Trude Guermonprez (1910-1976) was a fiber artist and educator in San Francisco, California.
Guermonprez was born in Germany to Dr. Heinrich and Jalena Jalowetz and attended the Municipal School of Arts and Crafts in Halle Saale, Germany where she learned weaving from Bauhaus artist Benita Otte. In 1933, her parents and sister Lisa immigrated to the United States. Her parents began teaching at Black Mountain College in North Carolina. Guermonprez stayed with her husband, photographer Paul Guermonprez, in the Netherlands where he became involved in the Dutch resistance during World War II. Paul was killed fighting with the resistance on D-Day in 1944. After his death, Guermonprez decided to move to the United States to be with her mother and sister. Her father had died a year earlier. Guermonprez temporarily led the weaving program at Black Mountain College when Josef and Anni Albers went on sabbatical, and eventually she became a full time faculty member. When the weaving program ended in 1949, she left North Carolina for California to join her former classmate Marguerite Wildenhain at Pond Farm Workshops. There she met her second husband, craftsman John Elsesser. They moved to San Francisco and Guermonprez began teaching at the California College of Art and Design. She was designated chair of the crafts department in 1960.

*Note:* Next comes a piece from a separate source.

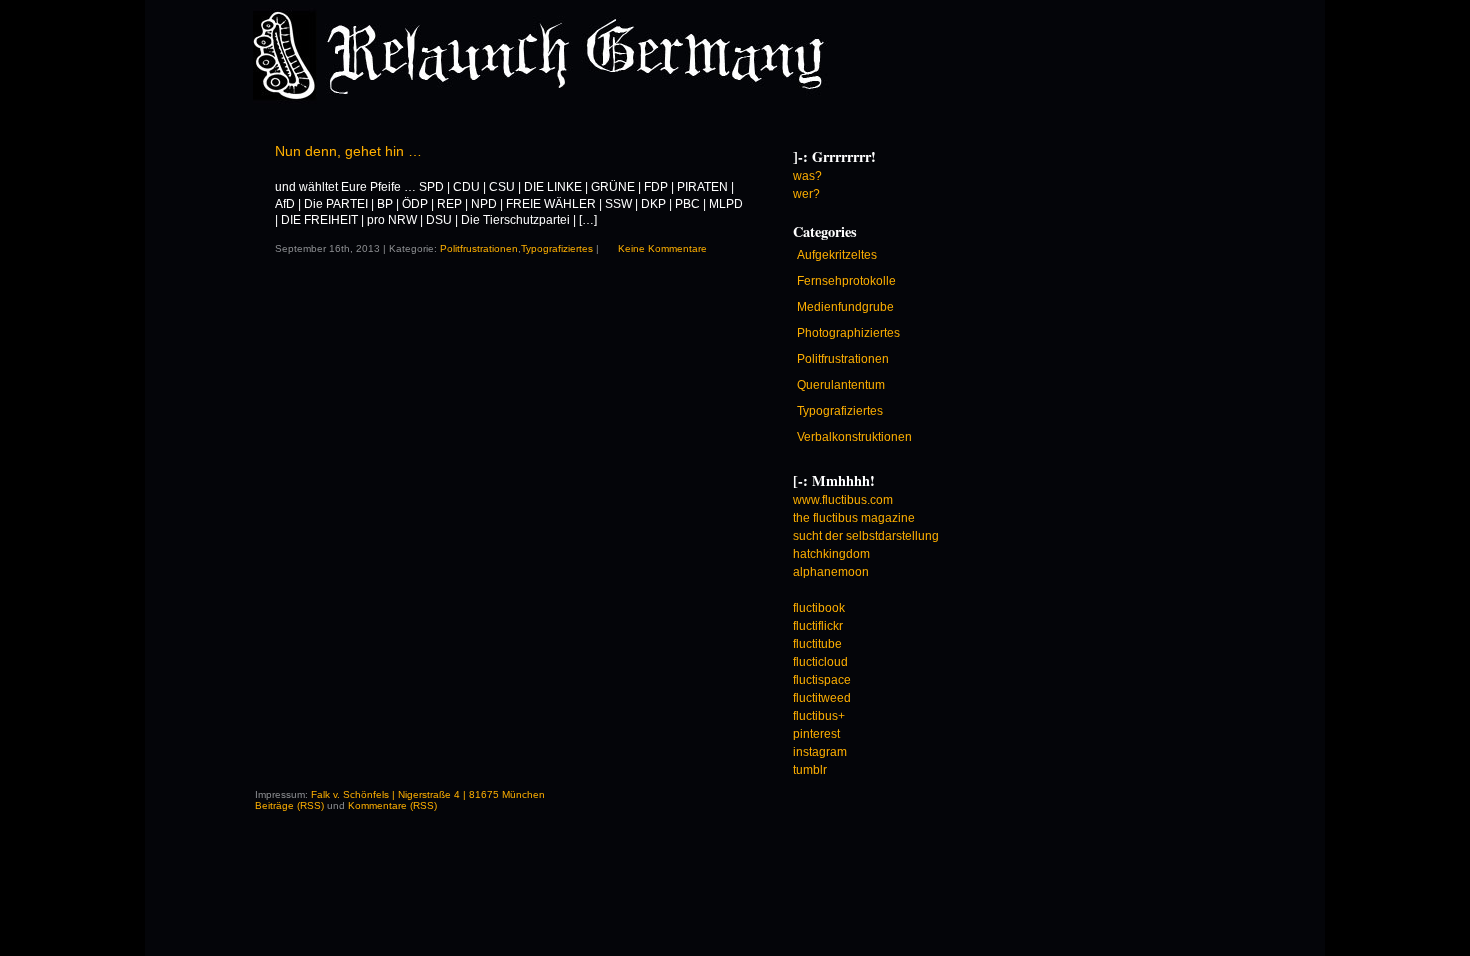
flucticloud (820, 662)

Outside of teaching, Guermonprez completed designs for textile companies and commissions while still creating her own works of fiber art. She gained little recognition during her career, winning a couple of awards before her death from cancer in 1976. Her only exhibition, The Tapestries of Trude Guermonprez, was held several years after her death in 1982 at the Oakland Museum of California.